Vitamin K is a fat soluble vitamin that has some very important functions in the human body. There are three types of the vitamin, 2 of these are natural, and each has a very similar structure. The vitamin plays an important part in blood coagulation as well as in tissue and bone health. Vitamin K deficiency is rare because the vitamin is recycled in cells and is present in sufficient quantities in a balanced diet. The recommended daily value of vitamin k is 80 mcg (micrograms), but natural vitamin k shows no toxicity and it is safe to exceed this level in most cases (see the did you know subheading below). Let’s find out which foods are high in this important vitamin.

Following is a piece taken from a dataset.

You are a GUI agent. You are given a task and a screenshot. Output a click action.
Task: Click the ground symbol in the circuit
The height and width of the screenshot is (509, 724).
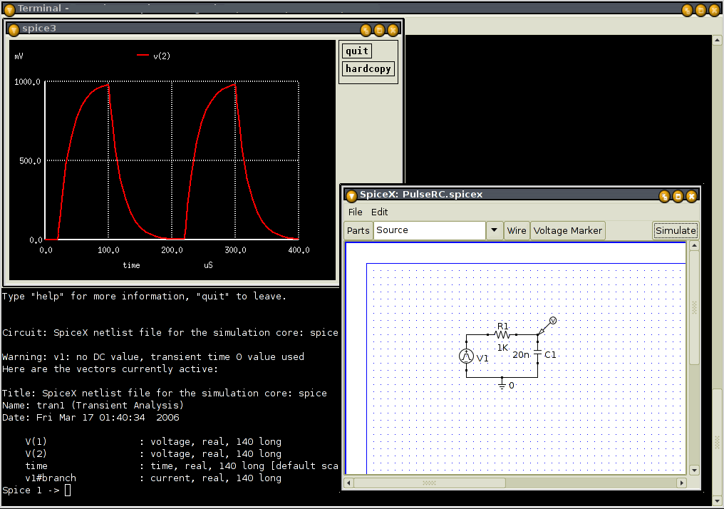(502, 384)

Which foods are high in vitamin K?
The first natural type of vitamin K is mainly found in green vegetable such as spinach, alfalfa, chard, collards, kale, spring onions, cabbage, cauliflower, broccoli, asparagus, Brussels sprouts and many herbs and spices. It is also present in some fruits such as grapes, kiwifruit, prunes and avocado as well as in some cooking oils.
Some of the highest levels of this type of vitamin are found in the dried herbs basil, sage and thyme. These herbs contain approximately 1715mcg of vitamin k per 100 g, which is 2143% of the recommended daily value!
Smaller levels of vitamin k are found in sun dried tomatoes, carrots, celery, soybeans, berries and pears.
The second natural type of vitamin k is found in animal products such as meat, eggs and dairy.
Did you know?
Vitamin k can interfere with blood thinning medicines such as Warfarin and a medical professional may urge a low vitamin k diet in this situation.